To do: Could you scale the material below, starting at its first line and ending at the line that contains "will (659, 312).", by writing out those lines again in full, requests included, with every coordinate in the answers multiplied by 1.65 and rounded to a whole number, halves rounded up? Leave all other numbers unchanged.

*-*-*

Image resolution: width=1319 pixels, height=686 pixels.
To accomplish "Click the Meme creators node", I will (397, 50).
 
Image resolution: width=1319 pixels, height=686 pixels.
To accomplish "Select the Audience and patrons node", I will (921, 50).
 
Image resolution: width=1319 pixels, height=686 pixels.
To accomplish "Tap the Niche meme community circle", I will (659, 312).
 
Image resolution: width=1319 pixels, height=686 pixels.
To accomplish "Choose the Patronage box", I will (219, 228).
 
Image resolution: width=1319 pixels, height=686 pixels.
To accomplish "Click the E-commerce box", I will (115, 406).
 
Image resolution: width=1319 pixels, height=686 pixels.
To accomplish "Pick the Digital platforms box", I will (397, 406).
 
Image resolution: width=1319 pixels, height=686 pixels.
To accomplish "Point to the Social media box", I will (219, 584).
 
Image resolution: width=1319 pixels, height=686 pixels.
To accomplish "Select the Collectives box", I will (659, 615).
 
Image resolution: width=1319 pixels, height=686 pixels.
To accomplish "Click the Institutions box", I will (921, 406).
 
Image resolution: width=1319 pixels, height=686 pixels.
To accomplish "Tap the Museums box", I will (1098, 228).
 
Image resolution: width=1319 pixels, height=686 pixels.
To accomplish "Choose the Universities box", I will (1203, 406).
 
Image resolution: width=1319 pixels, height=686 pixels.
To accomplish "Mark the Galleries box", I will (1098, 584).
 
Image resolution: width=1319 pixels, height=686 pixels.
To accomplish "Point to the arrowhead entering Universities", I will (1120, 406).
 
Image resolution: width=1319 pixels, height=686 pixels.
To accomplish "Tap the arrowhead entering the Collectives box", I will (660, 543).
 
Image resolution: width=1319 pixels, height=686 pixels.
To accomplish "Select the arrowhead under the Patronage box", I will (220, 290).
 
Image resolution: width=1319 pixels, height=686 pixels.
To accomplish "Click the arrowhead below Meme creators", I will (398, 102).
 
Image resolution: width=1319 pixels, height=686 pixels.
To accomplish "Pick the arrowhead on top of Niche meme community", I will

*-*-*

Right answer:
Image resolution: width=1319 pixels, height=686 pixels.
To accomplish "Click the Meme creators node", I will (655, 83).
 
Image resolution: width=1319 pixels, height=686 pixels.
To accomplish "Select the Audience and patrons node", I will (1520, 83).
 
Image resolution: width=1319 pixels, height=686 pixels.
To accomplish "Tap the Niche meme community circle", I will (1087, 515).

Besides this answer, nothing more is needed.